> _EXERCISE AIM_
Could you copy every line of the data that contains "Identify"?

*** Opening of DATA FOR PROCESSING ***

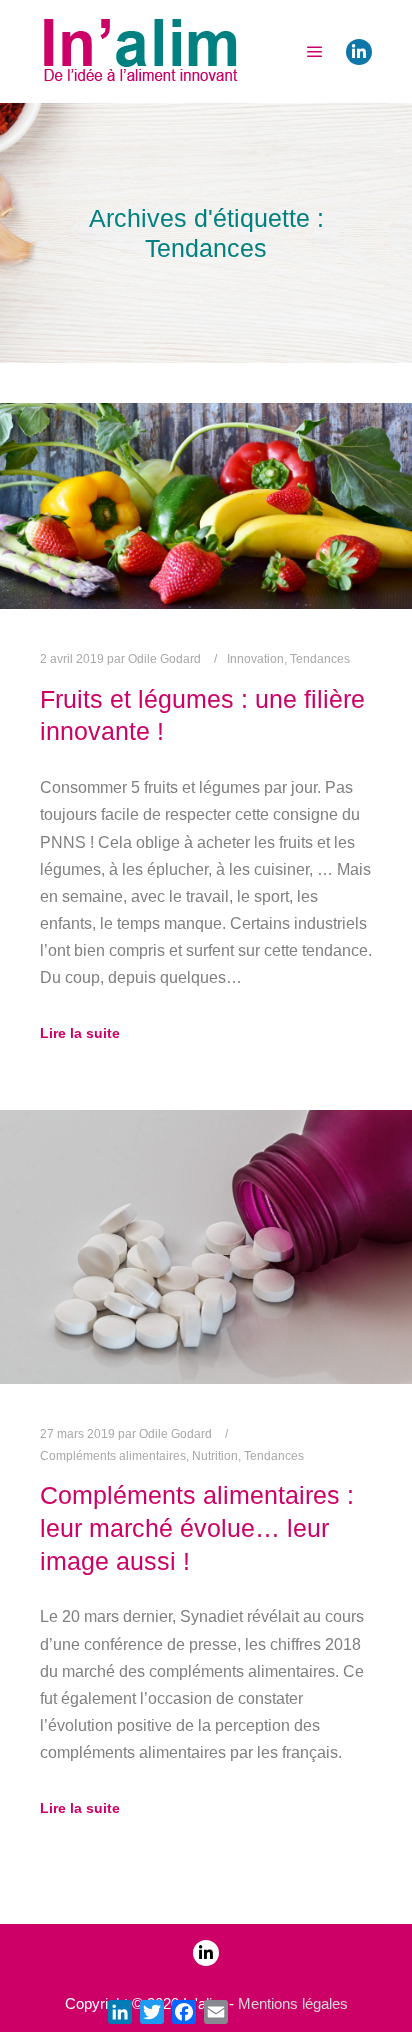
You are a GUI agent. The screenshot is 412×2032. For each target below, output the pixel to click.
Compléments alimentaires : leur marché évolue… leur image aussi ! (197, 1527)
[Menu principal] (315, 52)
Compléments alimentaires (113, 1456)
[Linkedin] (359, 52)
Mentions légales (293, 2003)
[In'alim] (140, 51)
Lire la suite (80, 1033)
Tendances (320, 659)
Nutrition (215, 1456)
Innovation (255, 659)
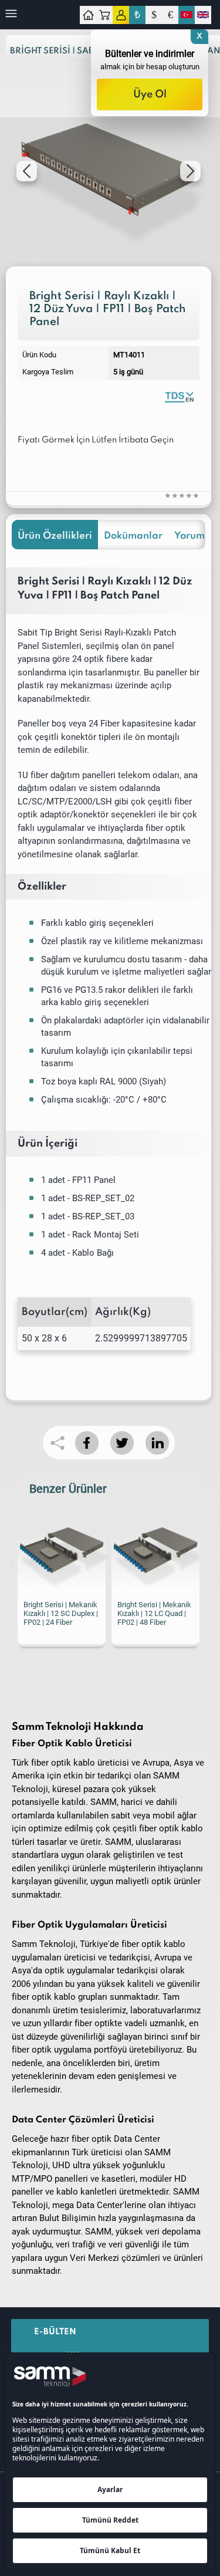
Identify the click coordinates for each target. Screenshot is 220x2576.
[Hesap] (121, 15)
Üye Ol (150, 94)
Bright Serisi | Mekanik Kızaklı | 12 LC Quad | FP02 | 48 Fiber (97, 1613)
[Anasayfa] (88, 15)
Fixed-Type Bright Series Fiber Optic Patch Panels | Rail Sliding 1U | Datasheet (178, 396)
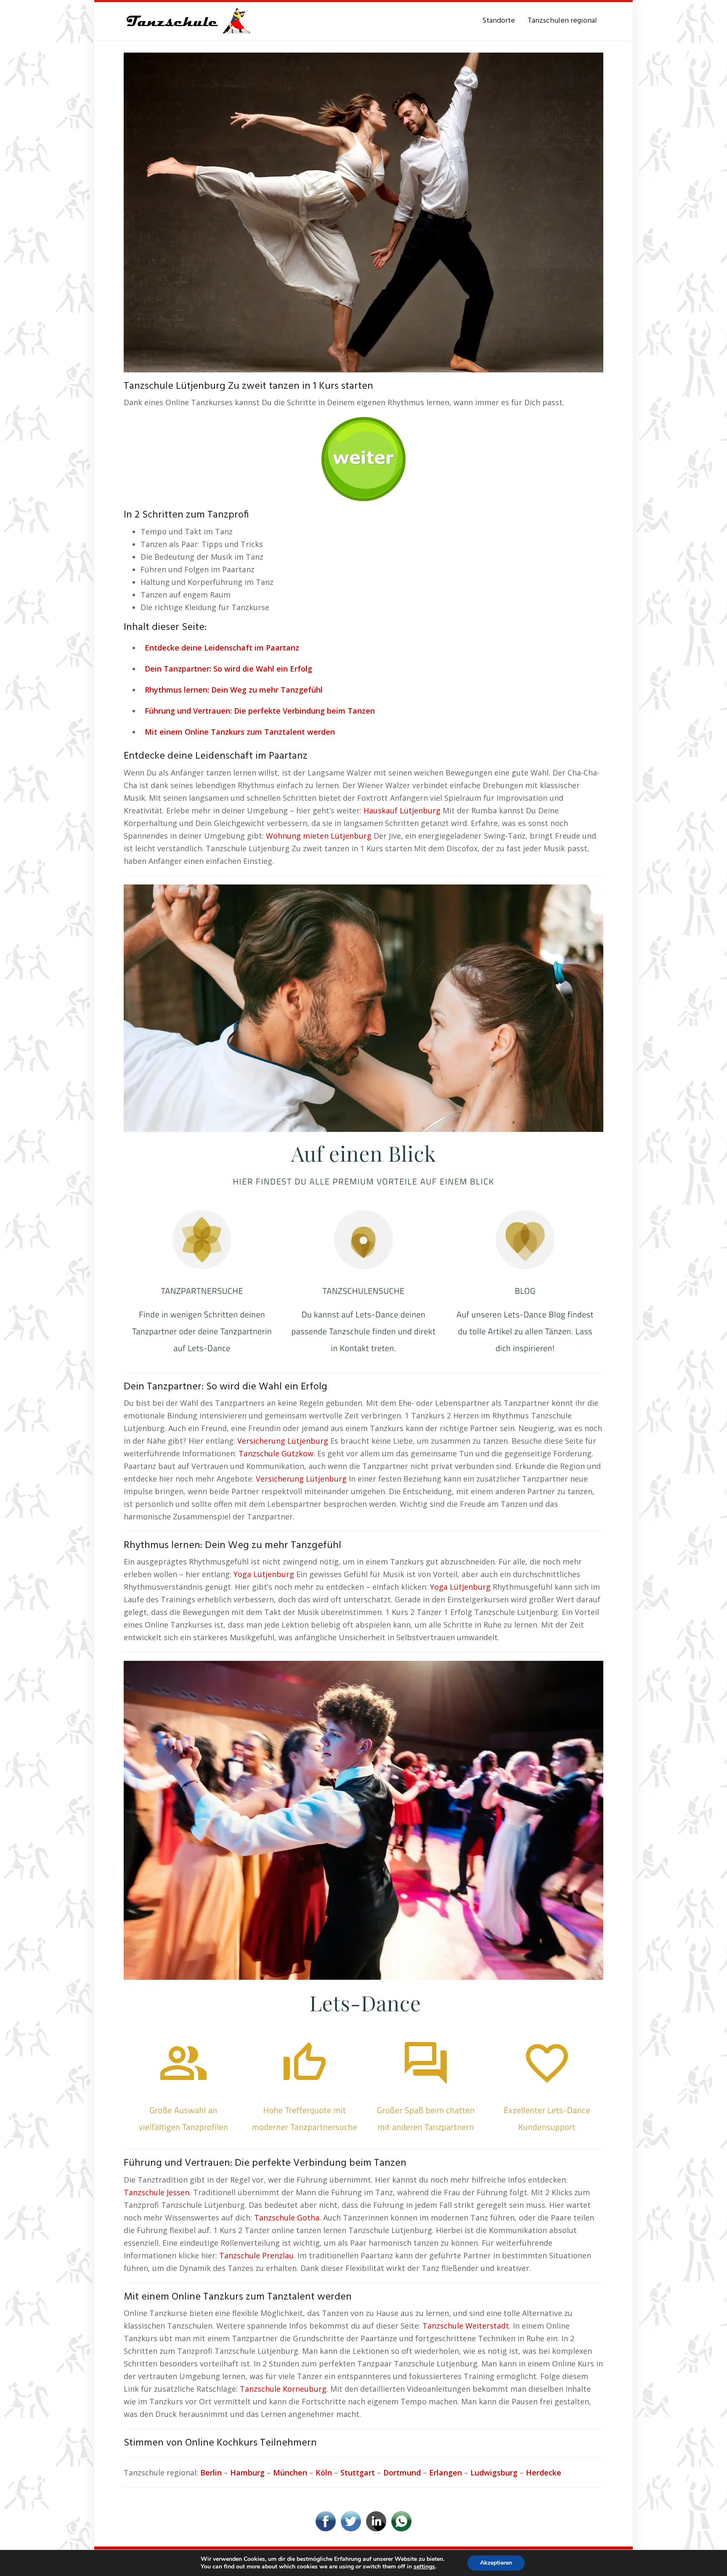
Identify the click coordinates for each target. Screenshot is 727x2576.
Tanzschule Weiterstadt (465, 2326)
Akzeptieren (496, 2563)
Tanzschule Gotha (286, 2217)
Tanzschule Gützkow (276, 1453)
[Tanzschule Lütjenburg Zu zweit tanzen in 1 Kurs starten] (363, 212)
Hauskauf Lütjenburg (402, 810)
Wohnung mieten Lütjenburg (318, 836)
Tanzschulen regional (562, 21)
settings (424, 2567)
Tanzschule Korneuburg (283, 2389)
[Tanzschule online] (363, 1123)
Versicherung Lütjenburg (282, 1441)
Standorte (498, 21)
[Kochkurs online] (363, 456)
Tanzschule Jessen (156, 2192)
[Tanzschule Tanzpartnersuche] (186, 21)
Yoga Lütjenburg (263, 1574)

*** Close of DATA FOR PROCESSING ***

> _TASK OUTPUT_
Identify the click coordinates for each target. Screenshot is 220x2576.
Identify the click coordinates for each target. Screenshot is 727x2576.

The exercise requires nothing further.